A group of young carers were presented with the John Muir Award at the University of Aberdeen yesterday (Monday August 8)
The John Muir Awards scheme is an initiative which aims to get people to connect with nature and appreciate the great outdoors by exploring a wild place.
The Aberdeen Biodiversity Centre, based at the University, has spent the last few weeks working with a group of young carers aged between 10 and 14 years from the VSA Young Carers service, giving them the chance to have fun learning more about the local environment in the arboretum within Cruickshank Botanic Gardens whilst taking measures to protect the wildlife that lives there.
The John Muir Award is broken down into four main themes: Discover, Explore, Conserve and Share and each participant has to complete a four day programme of activities in these categories in order to gain the first level of the award, the ‘Discovery’ Award.
Vicky Ewan, Outdoor Education Officer at the University, said: “The group have undertaken a wide range of activities relating to the themes of the award, for example as part of the discover and explore strands we did a variety of team building and environmental art activities, including an activity where they sat in pairs back to back and took it in turns to describe a part of the arboretum they saw which their partner had to then attempt to draw. We also had a lot of fun working in groups to take turns blindfolding one member of the group and leading them to and from a tree, which they were then challenged to find again. These activities really helped to engage their senses in the natural world around them. We also did some biological surveys including bug counts and air health surveys, and were treated to a bird spotting walk with our in house bird expert, Dr Andrew Whitehouse.

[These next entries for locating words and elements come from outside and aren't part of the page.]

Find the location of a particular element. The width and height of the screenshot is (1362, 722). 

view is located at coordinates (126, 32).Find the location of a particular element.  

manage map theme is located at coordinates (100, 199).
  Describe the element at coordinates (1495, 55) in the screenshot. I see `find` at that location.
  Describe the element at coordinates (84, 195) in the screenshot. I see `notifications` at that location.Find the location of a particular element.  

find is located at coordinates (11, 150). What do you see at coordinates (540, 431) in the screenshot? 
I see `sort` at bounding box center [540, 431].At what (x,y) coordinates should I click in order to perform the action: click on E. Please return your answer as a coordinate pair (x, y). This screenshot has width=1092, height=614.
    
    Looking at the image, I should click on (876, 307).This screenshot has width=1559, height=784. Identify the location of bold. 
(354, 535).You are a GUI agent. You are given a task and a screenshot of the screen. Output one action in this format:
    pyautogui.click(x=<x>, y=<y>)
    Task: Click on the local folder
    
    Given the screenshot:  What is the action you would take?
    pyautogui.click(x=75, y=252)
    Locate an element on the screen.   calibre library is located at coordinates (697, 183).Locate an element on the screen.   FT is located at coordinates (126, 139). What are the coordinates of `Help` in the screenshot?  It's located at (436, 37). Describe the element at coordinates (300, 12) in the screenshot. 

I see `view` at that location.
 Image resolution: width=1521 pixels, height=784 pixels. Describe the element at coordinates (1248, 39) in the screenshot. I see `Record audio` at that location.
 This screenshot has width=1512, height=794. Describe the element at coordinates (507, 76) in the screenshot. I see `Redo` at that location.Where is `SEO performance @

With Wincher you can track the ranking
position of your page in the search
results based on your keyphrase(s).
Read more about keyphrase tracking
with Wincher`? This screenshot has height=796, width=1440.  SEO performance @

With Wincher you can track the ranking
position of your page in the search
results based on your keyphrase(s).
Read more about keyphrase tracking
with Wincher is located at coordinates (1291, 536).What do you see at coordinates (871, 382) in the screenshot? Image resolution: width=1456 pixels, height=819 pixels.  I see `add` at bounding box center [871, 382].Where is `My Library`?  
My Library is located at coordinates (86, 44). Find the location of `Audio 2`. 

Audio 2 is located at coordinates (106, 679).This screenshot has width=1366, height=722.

“The real fun began when they got to do some hands on activities as part of the ‘conserve’ strand. The arboretum is now fully equipped to house more residents, as the group made a bespoke ‘bug mansion’ and also a number of bird boxes to be placed in the gardens. We all thoroughly enjoyed sharing our ideas on how to build our shelter each day with a little help from Jennifer Hickling from Aberdeen City Council Ranger Service, who gave us guidance on how to do special knots to keep the tarps in place, as well as showing us how to start a fire which we used to boil water in a kelly kettle so we could enjoy a nice cup of hot chocolate after a hard day’s work.
“Our final session saw the group completing the ‘share’ category and we asked those who took part to make a collage of all the photos we have taken along the way, so that they could express in pictures the whole process they have gone through. In keeping with the fact that the whole programme is concerned with nature, we presented them all with their certificates around a campfire in the Cruickshank gardens!”
Sam Allen, Young Carers Support and Development worker at VSA, said: “Taking part in the John Muir Award has been a great opportunity for the group and they have loved taking part in it. It has given them the chance to get out in nature, enjoy and explore their local environment. They have had opportunity to build their confidence, try new experiences and gain a sense of achievement through attaining the award. This will in turn allow them to feel more comfortable to take part in future activities and group work.”